[Begin RECORDS PROVIDED]

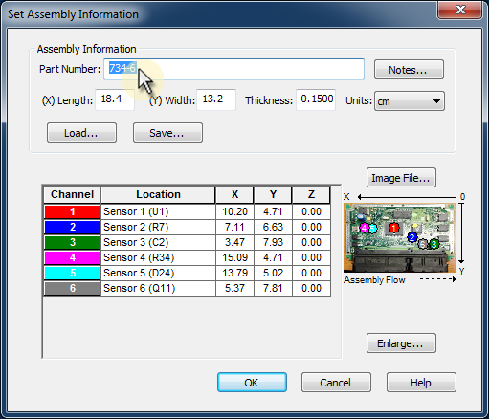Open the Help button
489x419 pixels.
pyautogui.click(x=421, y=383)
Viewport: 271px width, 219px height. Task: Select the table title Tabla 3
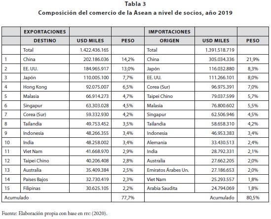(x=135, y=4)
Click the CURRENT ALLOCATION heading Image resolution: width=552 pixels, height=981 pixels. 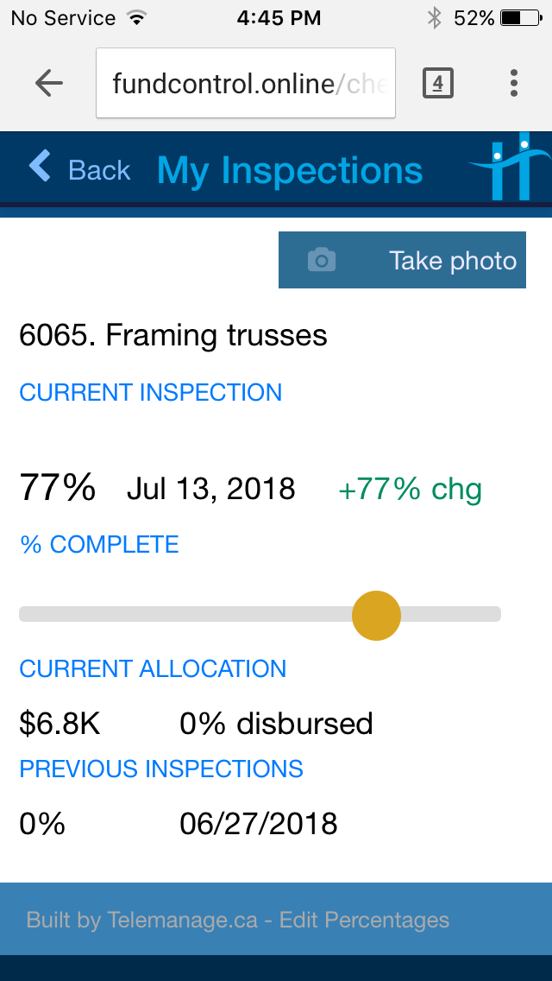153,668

[End RECORDS PROVIDED]
[Begin RECORDS PROVIDED]

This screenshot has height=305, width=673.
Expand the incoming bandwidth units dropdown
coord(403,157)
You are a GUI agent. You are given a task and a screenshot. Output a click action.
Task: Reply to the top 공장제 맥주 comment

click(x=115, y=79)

[End RECORDS PROVIDED]

Rescale the coordinates in the answers by 0.7, rounding each to a whole number with halves going up. Rewrite every line from the one containing "This screenshot has height=305, width=673." through the one containing "click(x=115, y=79)", and leave the requests unchanged.

This screenshot has height=305, width=673.
Expand the incoming bandwidth units dropdown
coord(282,110)
You are a GUI agent. You are given a task and a screenshot. Output a click action.
Task: Reply to the top 공장제 맥주 comment

click(x=81, y=55)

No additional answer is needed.